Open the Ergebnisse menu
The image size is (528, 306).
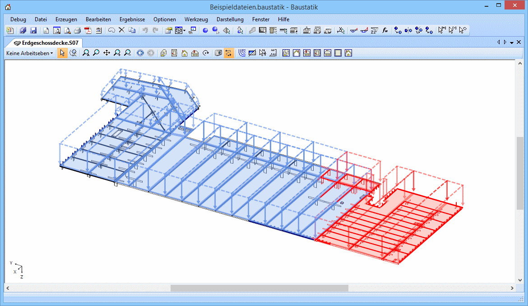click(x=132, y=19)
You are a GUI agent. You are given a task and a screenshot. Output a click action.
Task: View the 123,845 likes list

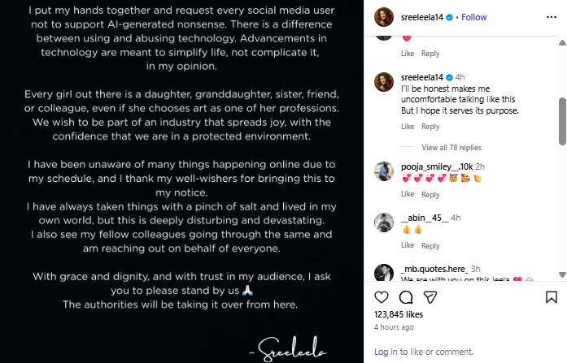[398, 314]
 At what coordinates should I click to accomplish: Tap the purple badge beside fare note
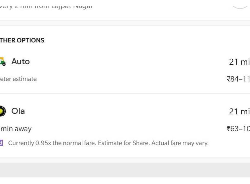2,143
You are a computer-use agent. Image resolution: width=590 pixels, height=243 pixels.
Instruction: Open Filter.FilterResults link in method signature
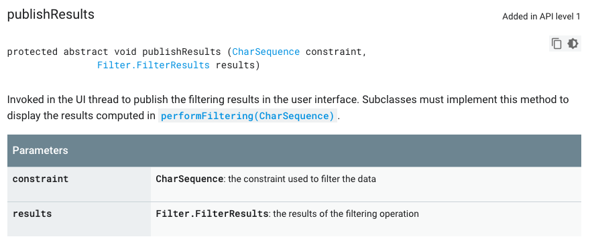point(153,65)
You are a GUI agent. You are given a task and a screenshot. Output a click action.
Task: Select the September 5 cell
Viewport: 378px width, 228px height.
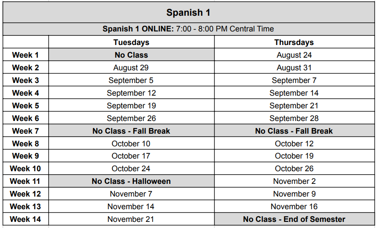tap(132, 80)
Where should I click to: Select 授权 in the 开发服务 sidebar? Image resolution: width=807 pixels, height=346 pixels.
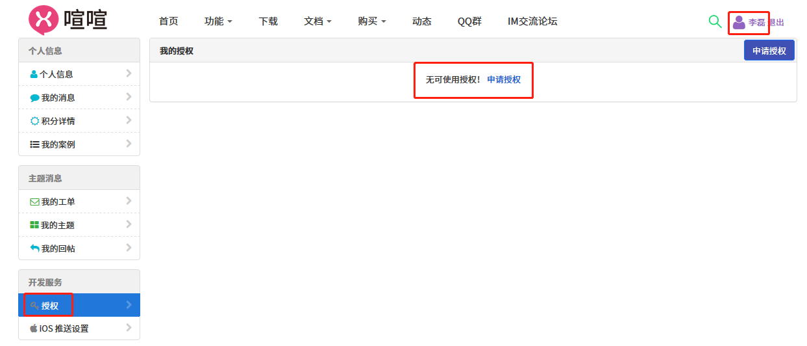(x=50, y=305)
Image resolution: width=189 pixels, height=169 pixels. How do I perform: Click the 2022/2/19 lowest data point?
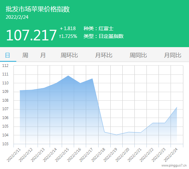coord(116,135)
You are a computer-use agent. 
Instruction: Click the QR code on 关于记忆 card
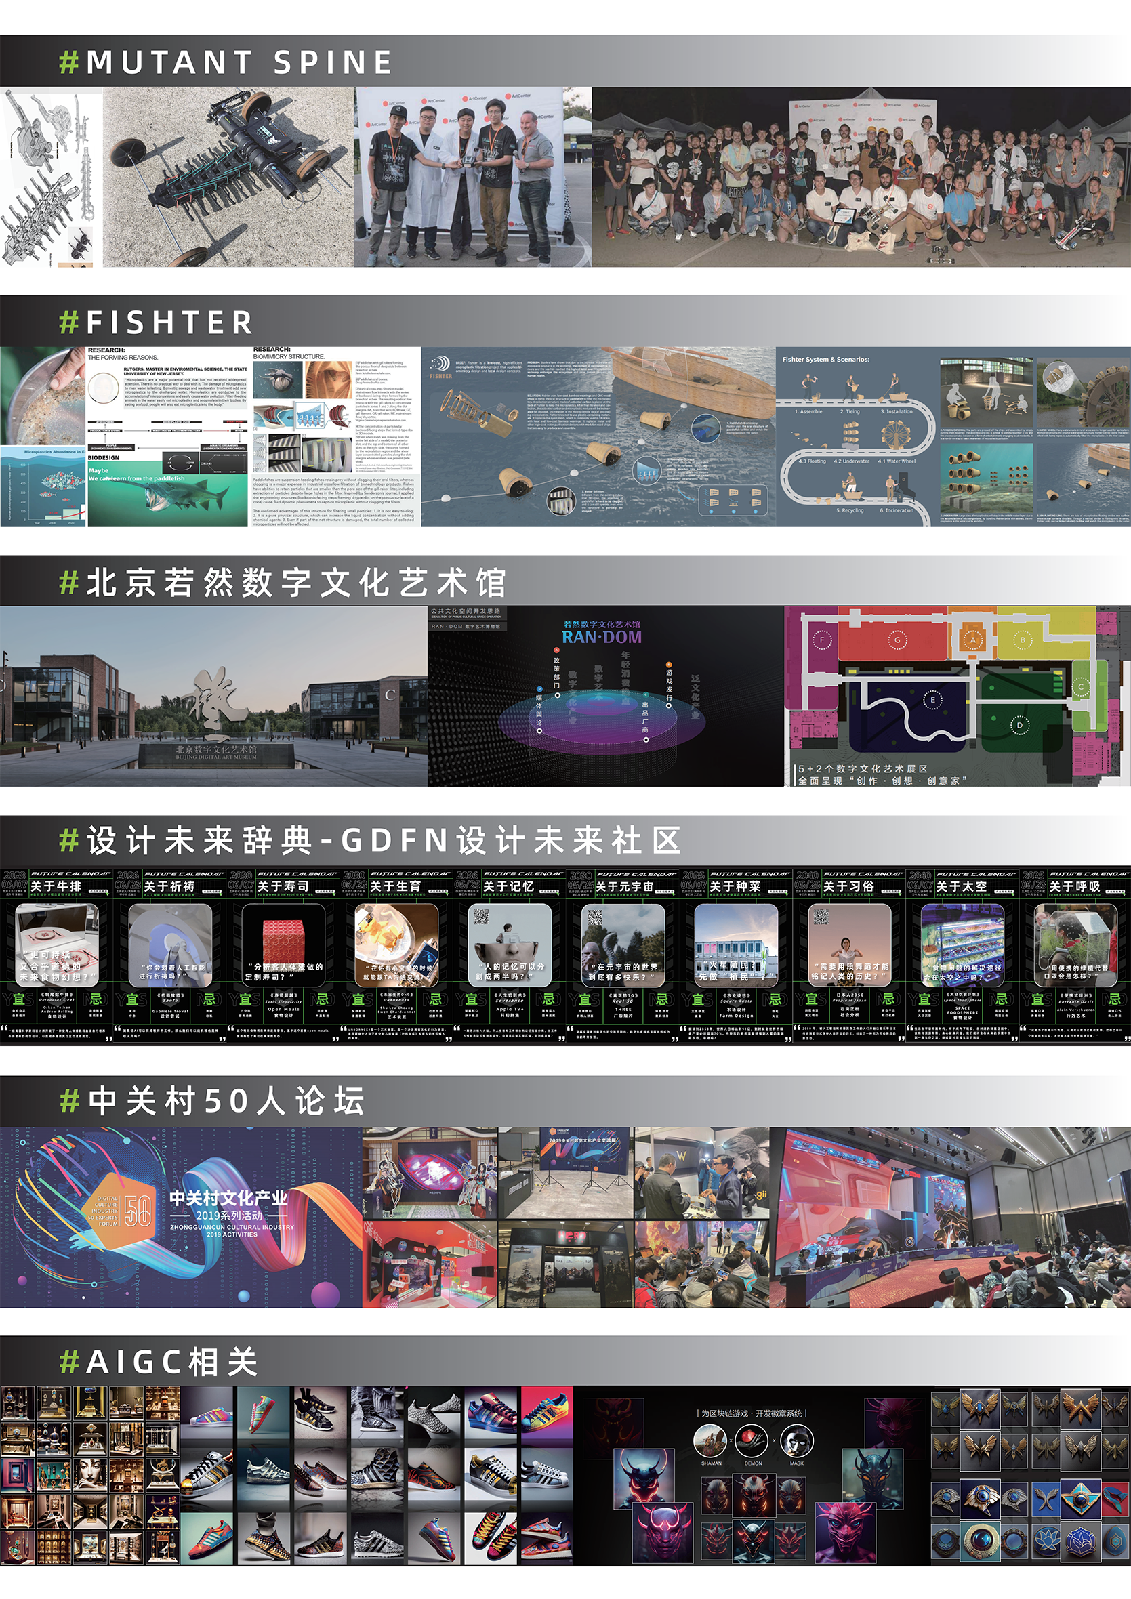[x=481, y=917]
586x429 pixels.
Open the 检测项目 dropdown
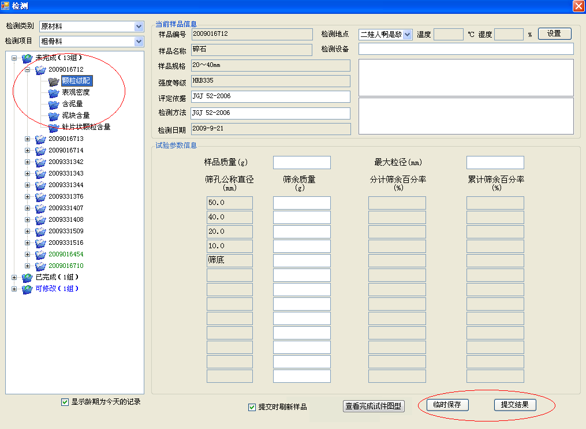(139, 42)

--------------------------------

• **Task prompt**:
Please format the material from the line with "Where should I" to the line with "[x=481, y=917]" as a two-column CSV headed text and answer. Put each text and its answer on one row, each in its own quoted field, with line breaks replaced by spaces and the pictures left out.

• **Answer to this problem**:
text,answer
"Where should I click to: Select 授权 in the 开发服务 sidebar? Image resolution: width=807 pixels, height=346 pixels.","(x=50, y=305)"
"Image resolution: width=189 pixels, height=169 pixels. How do I perform: Click the 2022/2/19 lowest data point?","coord(116,135)"
"You are a computer-use agent. Instruction: Click the QR code on 关于记忆 card","[x=481, y=917]"